DPSCs were able to attach and proliferate in both biomimetic scaffolds (Figures 8 and 9). However, both MTT assay and SEM analysis revealed a much better biological behavior of ZnA2 compared to the CuA2 scaffolds. ZnA2 supported a statistically significant higher viability of DPSCs compared to the CuA2 scaffolds at all time points tested (). ZnA2 scaffolds showed an increase of cell viability/proliferation up to day 7 and decrease afterwards, which can be explained by the initiation of differentiation of DPSCs inside the biomimetic microenvironment, which is usually accompanied by a cease in proliferation, as already shown in preliminary experiments with real-time PCR analysis and western blotting (data under preparation). On the contrary CuA2 scaffolds showed much lower OD values compared to the ZnA2 scaffolds, with viability/proliferation increasing until day 3 and significantly decreasing afterwards. Whether this inferior biological behavior of CuA2 scaffolds is due to a very high release of cytotoxic concentrations of Cu or any other elements needs further investigation.

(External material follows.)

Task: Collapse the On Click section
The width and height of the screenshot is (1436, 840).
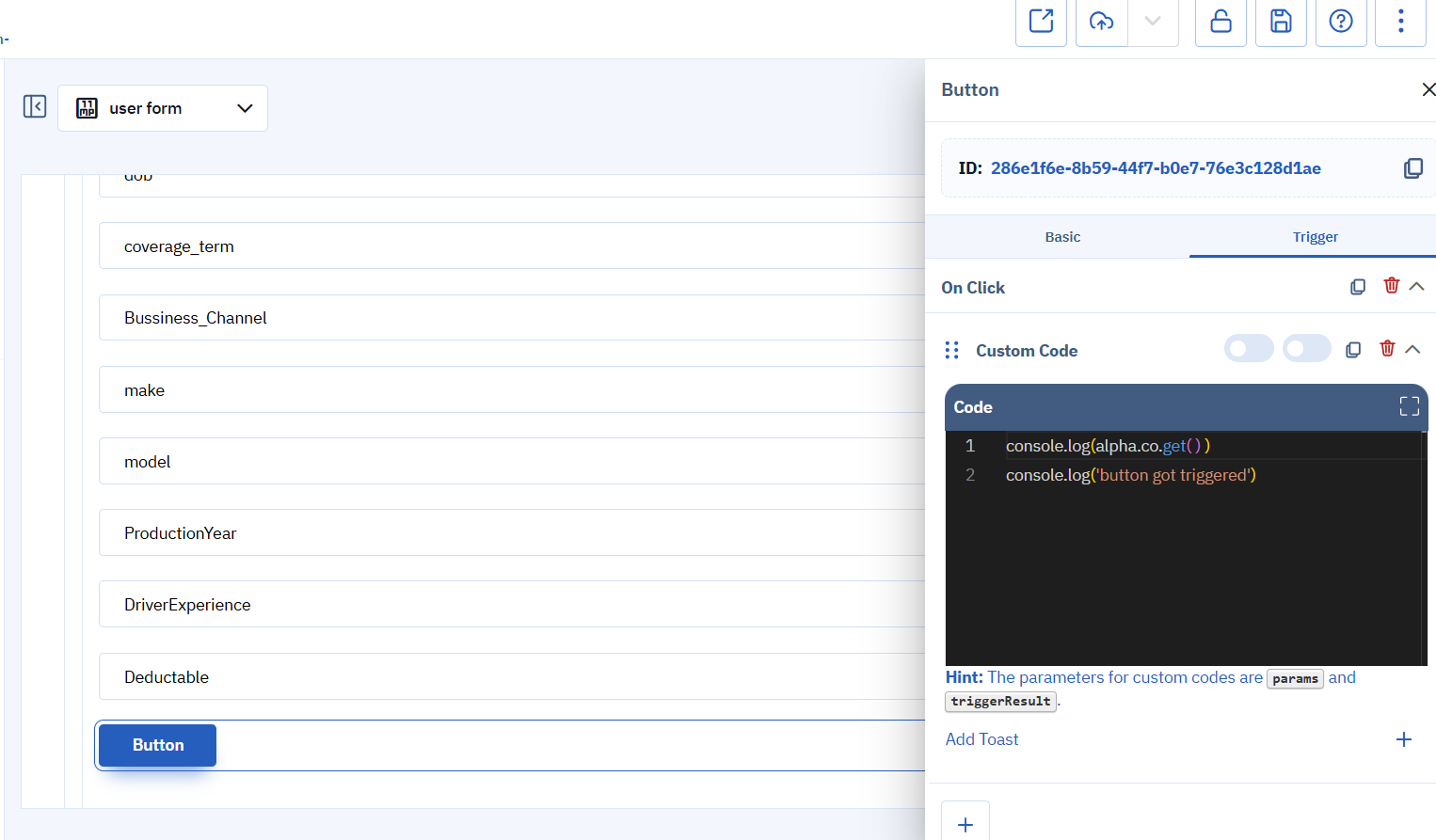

The results of the MTT assay were also in accordance with the results obtained by the SEM analysis. Cells grown inside the ZnA2 scaffolds were more densely seeded, with an atractoid, spindle-shaped morphology, indicative of proper attachment and high viability of cells within the scaffold. Cells grown inside the CuA2 scaffolds, on the other hand, were fewer and with a rather rounded morphology, indicative of poor attachment and potential cytotoxicity. Zn-doped sol-gel derived glasses based on 58S have shown higher cellular viabilities than similar Cu-doped glasses, in a recent study by Bejarano et al. [54], although both were cytotoxic compared to undoped control 58S. The enhanced cell behavior recorded in the present study is probably attributed to a more stabilized Zn-derived glass structure that restricted mass glass dissolution and ion release that could exert cytotoxic behavior. Preliminary, unpublished data of the authors suggest that ZnA2 scaffolds combined with DPSCs and growth/morphogenetic factors such as Dentin Matrix Protein, DMP-1, and Bone Morphogenetic Protein, BMP-2, promote odontogenic differentiation and dentin-like tissue formation. These data need further investigation regarding the underlying molecular mechanisms of this biological response.

4. Conclusions

Bioactive ceramic scaffolds, with adequate porosity, over 74%, and pore interconnectivity were produced by the foam replica technique. Cu-doped Mg-based scaffolds revealed apatite forming ability after 10 days immersion in SBF, while Zn-doped Mg-based scaffolds failed to develop apatite formation even after 21 days in SBF. Differences in structure are responsible for the different degradation profile, mechanical behavior, and bioactivity of the synthesized scaffolds. Despite failure to develop apatite ZnA2 scaffolds were proved very efficient to provide controlled degradation rate and a biomimetic environment for the long-term attachment and growth of DPSCs (up to 14 days), which makes them very promising for further research on their potential to induce odontogenic differentiation of DPSCs and calcified dental tissue production for targeted dentin regeneration.

Conflict of Interests

The authors declare that there is no conflict of interests regarding the publication of this paper.

Acknowledgments

This study was conducted under the action Excellence II (Project: 5105) and funded by the European Union (EU) and National Resources.